Ex3EKF gymnasium environment

A gymnasium environment for a noisy master-slave system. This environment can be used to train an RL-based stationary Kalman filter. First presented by Wu et al. 2023.

Observation space

hat_x_1: The estimated angle.
hat_x_2: The estimated frequency.
x_1: Actual angle.
x_2: Actual frequency.

Action space

u1: First action coming from the RL Kalman filter.
u2: Second action coming from the RL Kalman filter.

Episode termination

An episode is terminated when the maximum step limit is reached, or the step cost exceeds 100.

Environment goal

The agent’s goal in the Ex3EKF environment is to act so that the estimator estimates the original noisy system perfectly.

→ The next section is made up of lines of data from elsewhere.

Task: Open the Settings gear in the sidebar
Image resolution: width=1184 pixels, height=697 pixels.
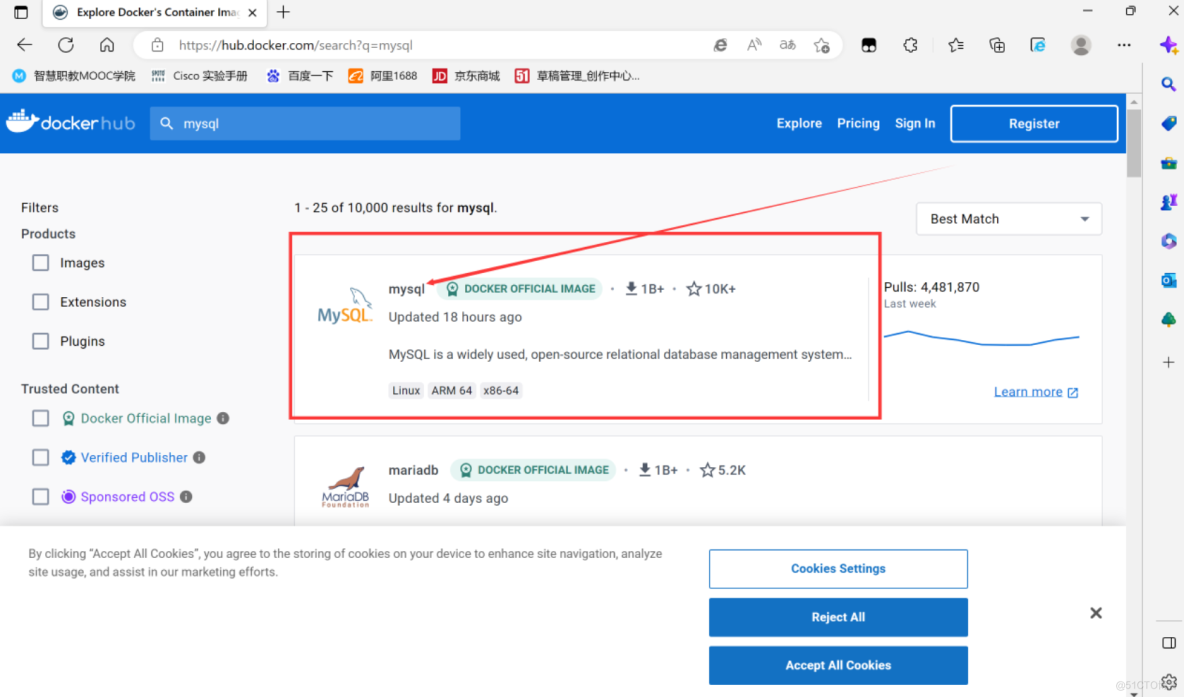Action: point(1168,679)
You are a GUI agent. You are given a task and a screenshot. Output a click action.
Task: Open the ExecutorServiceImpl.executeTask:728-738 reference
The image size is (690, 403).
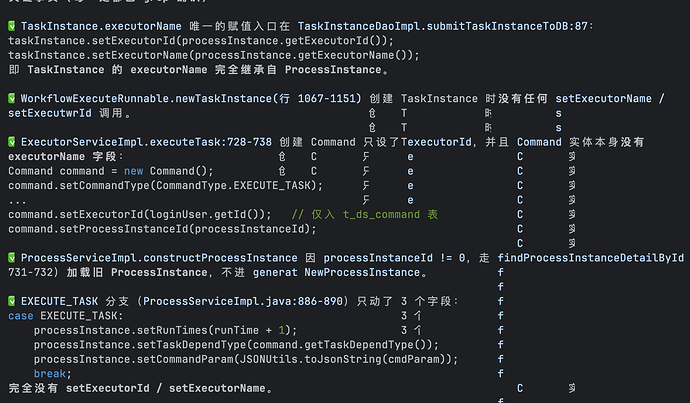click(x=147, y=142)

By doing this, it serves as an RL-based stationary Kalman filter.

Cost function

The Ex3EKF environment uses the following cost function:

\[ cost = (hat_x_1 - x_1)^2 + (hat_x_2 - x_2)^2 \]

Environment step return

In addition to the observations, the environment returns an info dictionary containing the current reference and the error when a step is taken. This results in returning the following array:

[hat_x_1, hat_x_2, x_1, x_2, info_dict]

How to use

This environment is part of the Stable Gym package. It is therefore registered as a gymnasium environment when you import the Stable Gym package. If you want to use the environment in stand-alone mode, you can register it yourself.

Important

This environment does not have a render function.